Here are a few ways to be a good steward of your organization’s resources:

  • Get in the habit of quantifying. Avoid words like “a lot” and other generalizations. Get very specific and require others to do the same. Countless hours (and endless money) can be spent on activities because of reports that there were “a lot” of requests. When we take time to quantify the requests, we often find that “a lot” really means just a few people.
  • Keep things simple. When projects get too complicated, they either don’t get completed, or they result in considerable overruns on budget and missed deadlines.
  • Get the to-do list reviewed regularly. Focus on tasks that connect to the organization’s business goals; reduce the busywork.
  • Get timelines, a deliverables schedule, and a budget on everything you do. This is step one on any project. Creating a framework in the beginning forces an employee to think things through and often eliminates READY, FIRE, AIM problems. Report back regularly as to whether the project is on time and on budget.
  • Learn to ask, “How will we measure results?” Asking this question in the beginning allows us to really evaluate whether the project is worthwhile. It keeps employees from starting dead-end projects with no value…and allows us to showcase successful projects for a nice win.
  • Don’t confuse activity with progress. Focus on what matters. Twenty percent of the work creates 80 percent of the results. Can you move that number?
  • Give regular updates on ongoing projects. Something may have changed, or someone may have a new idea to make it better. Be proactive to stay on course.
  • Review processes regularly to make sure they don’t need updating. Continue to re-evaluate the way things are done and search for improvements. Don’t fall into habits.
  • Ask, “Is there something I do that could be outsourced?” An employee should let leadership know if there is a part of his or her job that the company could do more quickly, more efficiently, or less expensively by outsourcing. In the long run, an employee who thinks like this will show more value to the organization and will soon be on his or her way to bigger and better things.
  • Learn to put the well-being of your team over your own comfort. Think, If it were my money on the line, my future at stake, what would I do?

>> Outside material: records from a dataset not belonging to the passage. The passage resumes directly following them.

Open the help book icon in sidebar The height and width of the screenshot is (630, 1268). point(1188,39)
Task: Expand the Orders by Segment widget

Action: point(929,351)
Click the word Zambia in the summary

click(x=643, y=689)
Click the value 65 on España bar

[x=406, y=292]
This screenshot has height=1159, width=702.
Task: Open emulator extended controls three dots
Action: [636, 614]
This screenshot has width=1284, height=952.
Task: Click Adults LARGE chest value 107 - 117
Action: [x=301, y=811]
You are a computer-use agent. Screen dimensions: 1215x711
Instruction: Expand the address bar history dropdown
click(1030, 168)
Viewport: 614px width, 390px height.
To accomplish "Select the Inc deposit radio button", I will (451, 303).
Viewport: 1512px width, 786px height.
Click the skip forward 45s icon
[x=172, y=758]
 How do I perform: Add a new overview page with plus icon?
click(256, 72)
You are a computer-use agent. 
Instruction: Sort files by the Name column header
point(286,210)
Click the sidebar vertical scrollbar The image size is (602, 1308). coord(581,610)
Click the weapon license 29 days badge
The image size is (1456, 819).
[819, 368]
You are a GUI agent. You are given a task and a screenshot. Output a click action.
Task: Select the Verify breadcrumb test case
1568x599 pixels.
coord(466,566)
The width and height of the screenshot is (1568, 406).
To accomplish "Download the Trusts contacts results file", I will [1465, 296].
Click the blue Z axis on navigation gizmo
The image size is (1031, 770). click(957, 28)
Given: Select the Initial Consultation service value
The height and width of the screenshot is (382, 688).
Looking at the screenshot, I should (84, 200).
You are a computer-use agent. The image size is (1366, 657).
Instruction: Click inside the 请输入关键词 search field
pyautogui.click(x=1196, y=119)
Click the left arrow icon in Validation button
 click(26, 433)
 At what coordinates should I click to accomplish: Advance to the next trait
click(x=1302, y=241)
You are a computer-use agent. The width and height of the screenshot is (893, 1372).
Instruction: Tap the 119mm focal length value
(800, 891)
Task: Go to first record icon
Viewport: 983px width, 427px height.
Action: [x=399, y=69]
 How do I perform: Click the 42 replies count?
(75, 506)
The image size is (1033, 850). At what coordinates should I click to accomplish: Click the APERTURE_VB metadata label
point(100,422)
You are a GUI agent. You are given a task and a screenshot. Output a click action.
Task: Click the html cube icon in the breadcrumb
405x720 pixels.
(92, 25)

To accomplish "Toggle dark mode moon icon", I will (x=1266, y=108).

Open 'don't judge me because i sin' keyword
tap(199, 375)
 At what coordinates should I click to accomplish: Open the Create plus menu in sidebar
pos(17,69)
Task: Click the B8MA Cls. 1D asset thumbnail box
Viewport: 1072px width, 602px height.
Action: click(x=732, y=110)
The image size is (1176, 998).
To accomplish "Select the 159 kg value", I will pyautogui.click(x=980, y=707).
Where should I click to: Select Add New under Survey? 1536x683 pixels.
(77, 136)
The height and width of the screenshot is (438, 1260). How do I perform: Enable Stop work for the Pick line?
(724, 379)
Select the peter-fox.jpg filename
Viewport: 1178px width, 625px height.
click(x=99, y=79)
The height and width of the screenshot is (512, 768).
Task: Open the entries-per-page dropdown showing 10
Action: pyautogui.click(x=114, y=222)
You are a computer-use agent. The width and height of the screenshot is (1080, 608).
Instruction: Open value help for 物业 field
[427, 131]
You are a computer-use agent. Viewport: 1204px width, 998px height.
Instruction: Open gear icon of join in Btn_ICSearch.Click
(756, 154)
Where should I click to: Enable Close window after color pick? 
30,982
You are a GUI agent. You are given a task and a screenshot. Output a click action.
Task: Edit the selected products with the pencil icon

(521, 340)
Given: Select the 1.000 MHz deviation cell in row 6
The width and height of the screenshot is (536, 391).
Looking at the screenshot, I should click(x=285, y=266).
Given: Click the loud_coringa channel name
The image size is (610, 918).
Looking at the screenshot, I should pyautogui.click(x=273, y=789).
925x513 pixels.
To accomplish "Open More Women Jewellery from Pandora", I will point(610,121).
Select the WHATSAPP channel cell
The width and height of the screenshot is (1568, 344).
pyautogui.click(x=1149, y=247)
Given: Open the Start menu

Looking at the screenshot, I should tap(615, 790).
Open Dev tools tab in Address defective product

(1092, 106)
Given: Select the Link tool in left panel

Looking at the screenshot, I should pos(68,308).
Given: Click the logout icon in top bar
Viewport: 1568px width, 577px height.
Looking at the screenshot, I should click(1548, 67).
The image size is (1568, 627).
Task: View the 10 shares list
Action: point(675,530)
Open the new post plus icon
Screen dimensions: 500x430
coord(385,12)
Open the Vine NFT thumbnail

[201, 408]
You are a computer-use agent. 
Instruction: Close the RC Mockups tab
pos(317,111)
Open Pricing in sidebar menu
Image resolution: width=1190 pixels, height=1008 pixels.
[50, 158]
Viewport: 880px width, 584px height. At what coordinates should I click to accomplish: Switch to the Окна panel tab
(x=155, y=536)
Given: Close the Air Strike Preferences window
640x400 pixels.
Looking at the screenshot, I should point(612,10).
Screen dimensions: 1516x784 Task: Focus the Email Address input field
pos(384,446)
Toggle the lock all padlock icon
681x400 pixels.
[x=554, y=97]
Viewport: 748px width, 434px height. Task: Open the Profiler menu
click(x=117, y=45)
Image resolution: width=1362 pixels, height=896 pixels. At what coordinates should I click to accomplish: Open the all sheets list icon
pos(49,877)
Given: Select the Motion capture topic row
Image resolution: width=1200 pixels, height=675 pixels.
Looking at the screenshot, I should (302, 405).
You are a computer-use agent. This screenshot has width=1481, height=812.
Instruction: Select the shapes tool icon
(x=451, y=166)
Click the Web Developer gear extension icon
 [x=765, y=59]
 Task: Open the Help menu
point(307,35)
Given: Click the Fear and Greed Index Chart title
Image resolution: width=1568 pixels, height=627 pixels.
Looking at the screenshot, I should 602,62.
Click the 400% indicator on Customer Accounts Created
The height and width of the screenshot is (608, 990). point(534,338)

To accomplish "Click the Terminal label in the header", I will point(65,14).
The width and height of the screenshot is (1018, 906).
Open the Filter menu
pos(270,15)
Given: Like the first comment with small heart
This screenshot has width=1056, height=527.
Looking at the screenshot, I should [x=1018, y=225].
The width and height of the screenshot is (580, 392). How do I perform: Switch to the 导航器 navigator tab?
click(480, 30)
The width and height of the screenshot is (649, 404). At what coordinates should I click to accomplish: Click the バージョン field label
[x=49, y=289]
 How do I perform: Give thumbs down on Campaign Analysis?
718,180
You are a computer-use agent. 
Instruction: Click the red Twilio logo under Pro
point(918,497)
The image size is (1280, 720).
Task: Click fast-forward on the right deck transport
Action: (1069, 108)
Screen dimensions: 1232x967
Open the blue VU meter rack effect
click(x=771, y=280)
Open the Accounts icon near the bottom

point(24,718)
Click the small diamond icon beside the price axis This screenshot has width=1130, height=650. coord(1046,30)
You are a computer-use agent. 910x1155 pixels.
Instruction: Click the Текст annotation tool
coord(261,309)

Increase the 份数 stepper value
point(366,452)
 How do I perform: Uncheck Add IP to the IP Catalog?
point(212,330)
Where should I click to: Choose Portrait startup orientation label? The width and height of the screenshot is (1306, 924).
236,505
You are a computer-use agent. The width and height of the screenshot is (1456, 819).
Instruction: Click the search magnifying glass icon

Remember, Communication Is Everything!

Work to create an infrastructure whereby information can flow. Then, do everything possible to help effectively move that information through the process.

Here’s how:

  • Communicate early and often. It will increase the odds of success exponentially.
  • Be more than an e-mailer. Sometimes it’s best to pick up the phone. It builds relationships. Plus, real conversations spark new ideas, and too much back and forth over e-mail may slow down the process.
  • Share information anytime you can. Ask yourself, What do I know and who else can benefit from it?
  • Think strategically about your e-mail CC line. There’s a delicate balance between keeping busy people in the loop and overwhelming them with too much (unnecessary) information. When copying someone on an email, be sure to let the recipient know what is expected. 
  • Reach out to others. Set aside a few minutes each week to reach out to people you don’t see that often. It creates goodwill and is the first step in collaborating in a meaningful way.
  • When asking for help, give a timeline. It helps busy people know how to sequence their projects.
  • Be clear. It eases anxiety. Before hitting “send” on an e-mail correspondence, review the note to make sure all the questions are answered and there is clarity in the letter.
  • Report the good and the bad. We can learn so much from mistakes. Mistakes help pinpoint areas where we need to get better and create an internal sense of urgency.

Tough times are ahead, and we need to be owners of ourselves and our organization, not renters. Show value. Actively seek personal development opportunities. Maximize profitability. Communicate. Standards have never been higher—and more public—so now is the time for employees to strive for excellence at every level, every time.